Infatti, la legge L. 878/70 prevede che, qualora sopravvengano giustificati motivi dopo la sentenza che pronuncia lo scioglimento o la cessazione degli effetti civili del matrimonio, la parte interessata possa ottenere la revisione delle disposizioni concernenti l’affidamento dei figli e di quelle relative alla misura e alle modalità dei contributi da corrispondere.
I giustificati motivi sopravvenuti che consentono di rivedere le condizioni divorzili sono ravvisabili solo in fatti nuovi, non dedotti e non deducibili in precedenza, capaci di incidere sulla condizione economica dell’obbligato e del beneficiario rispetto alla situazione presa in considerazione al momento della pronuncia di divorzio.
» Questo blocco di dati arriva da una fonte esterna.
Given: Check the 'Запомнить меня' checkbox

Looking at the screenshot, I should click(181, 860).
Detta pronuncia, come noto, passa in cosa giudicata “rebus sic stantibus“, rimanendo cioè suscettibile di modifica quanto ai rapporti economici o all’affidamento dei figli, in relazione alla sopravvenienza di circostanze nuove, mentre la rilevanza dei fatti pregressi e delle ragioni giuridiche non addotte nel giudizio che vi ha dato luogo, rimane esclusa in base alla regola generale secondo cui il giudicato copre il dedotto e il deducibile (cfr. Cass. n. 4768 del 28 /02/2018; Cass. n. 28436 del 28/11/2017, sulla revisione degli oneri conseguenti a separazione giudiziale).
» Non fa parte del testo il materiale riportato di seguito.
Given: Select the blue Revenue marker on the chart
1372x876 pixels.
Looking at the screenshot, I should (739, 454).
Ora, riguardo alla questione esaminata nell’ambito del diritto di famiglia, deve rilevarsi che il genitore che abbia contratto una polizza assicurativa in favore del figlio in epoca antecedente al giudizio di divorzio ed abbia tuttavia assunto l’obbligazione di provvedere a tutte le spese straordinarie per il figlio, senza pretendere di limitare (né temporalmente, né quantitativamente) il suo onere in relazione alla prestazione assicurativa in favore del figlio, non può invocare, quale quid novi integrante il giustificato motivo, la scadenza della polizza e la conseguita diponibilità da parte del figlio della somma assicurata.
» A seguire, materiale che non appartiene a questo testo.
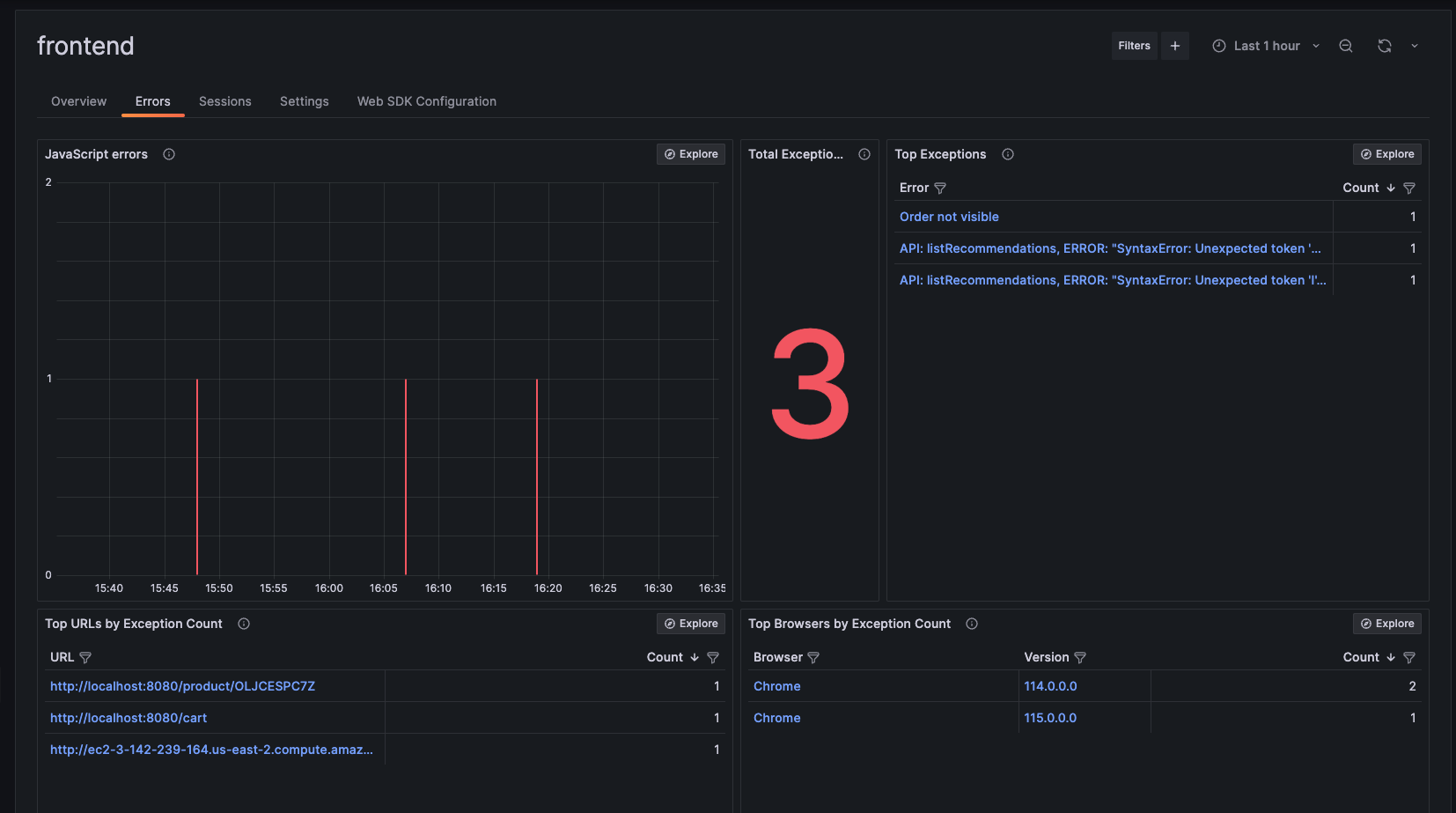Viewport: 1456px width, 813px height.
Task: Zoom out the time range
Action: coord(1345,45)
La polizza in parola costituisce un esempio di donazione indiretta, la cui causa va ravvisata nell’animus donandi, è espressione della volontà di arricchire il beneficiario/donatario per spirito di liberalità, che non può surrogare, ovvero limitare, l’onere di provvedere all’istruzione del figlio (limitazione che potrebbe semmai giustificarsi in presenza di una protratta negligenza di quest’ultimo, ove dedotta e provata).